Monobodies are synthetic binding proteins constructed using a fibronectin type III domain (FN3) as a molecular scaffold. Specifically, this class of binding proteins are built upon a diversified library of the 10th FN3 domain of human fibronectin. Monobodies are a simple and robust alternative to antibodies for creating target-binding proteins. The hybrid term monobody was coined in 1998 by the Koide group who published the first paper demonstrating the monobody concept using the tenth FN3 domain of human fibronectin.

Monobodies are generated from combinatorial libraries in which portions of the FN3 scaffold are diversified using molecular display and directed evolution technologies such as phage display, mRNA display and yeast surface display. A large number of monobodies that have high affinity and high specificity to their respective targets have been reported.

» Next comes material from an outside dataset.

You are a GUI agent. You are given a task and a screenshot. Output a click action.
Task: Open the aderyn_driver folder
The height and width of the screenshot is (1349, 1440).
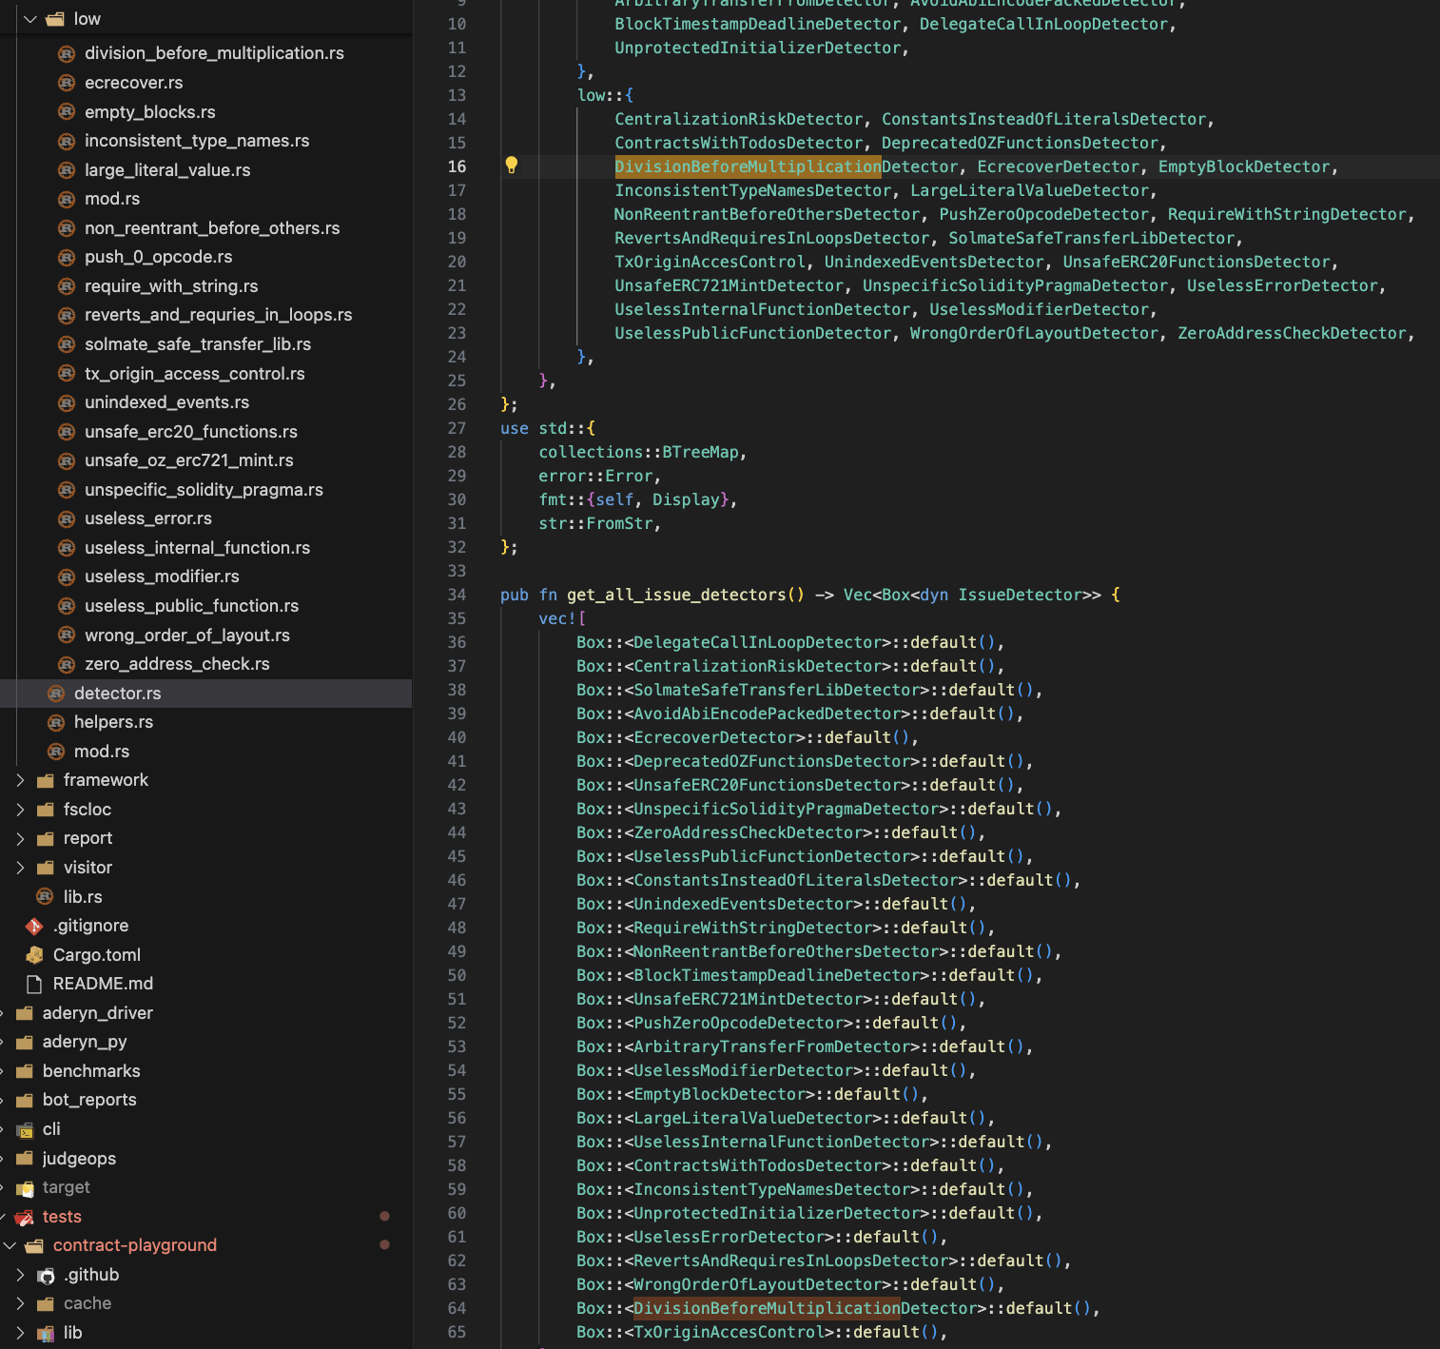tap(97, 1013)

Monobodies belong to the class of molecules collectively called antibody mimics (or antibody mimetics) and alternative scaffolds that aim to overcome shortcomings of natural antibody molecules. A major advantage of monobodies over conventional antibodies is that monobodies can readily be used as genetically encoded intracellular inhibitors, that is you can express a monobody inhibitor in a cell of choice by simply transfecting the cell with a monobody expression vector. This is because of the characteristics of the underlying FN3 scaffold: small (~90 residues), stable, easy to produce, and its lack of disulfide bonds that makes it possible to produce functional monobodies regardless of the redox potential of the cellular environment, including the reducing environment of the cytoplasm and nucleus. In contrast, most antibodies and antibody fragments depend on disulfide bonds formation and they must be produced under an oxidizing environment.

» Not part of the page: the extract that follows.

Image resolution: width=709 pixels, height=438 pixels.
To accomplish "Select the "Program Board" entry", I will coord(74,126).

The monobody technology has been adopted in the biotechnology industry, most notably by Adnexus, a biotechnology company which has been part of Bristol-Myers Squibb since 2007 under the name of Adnectins (originally as Trinectins by its predecessor, Phylos). An example is pegdinetanib (Angiocept), an antagonist of vascular endothelial growth factor receptor 2 (VEGFR-2), which has entered Phase II clinical trials investigating the treatment of glioblastoma in October 2007.

==Structure==
The native FN3 scaffold consists of 94 amino acids and has a molecular mass of about 10 kDa, fifteen times smaller than an IgG type antibody and comparable to the size of a single variable domain of an antibody. They are based on the structure of human fibronectin, more specifically on its tenth extracellular type III domain. This domain has a structure similar to antibody variable domains, with seven beta sheets forming a beta-sandwich and three exposed loops on each side corresponding to the three complementarity-determining regions. Monobodies lack binding sites for metal ions and the central disulfide bond.

==Monobody library designs==
Monobodies with high affinity and specificity for different target molecules can be generated from combinatorial libraries in which portions of the FN3 scaffold are diversified. There are two distinct designs of monobody libraries that have been successful. The first type modifies some or all of the loops BC (between the second and third beta sheets), DE (between the fourth and fifth beta sheets) and FG (between the sixth and seventh sheets). This design creates diversified positions on a convex surface that is suitable for targeting concave surfaces such as enzyme active sites. The second type modifies positions in some or all of the C, D, F and G (or the 3rd, 4th, 6th and 7th) strands in addition to the CD and FG loops. This design creates a flatter, slightly concave surface that is suitable for targeting surfaces typically involved in protein-protein interactions.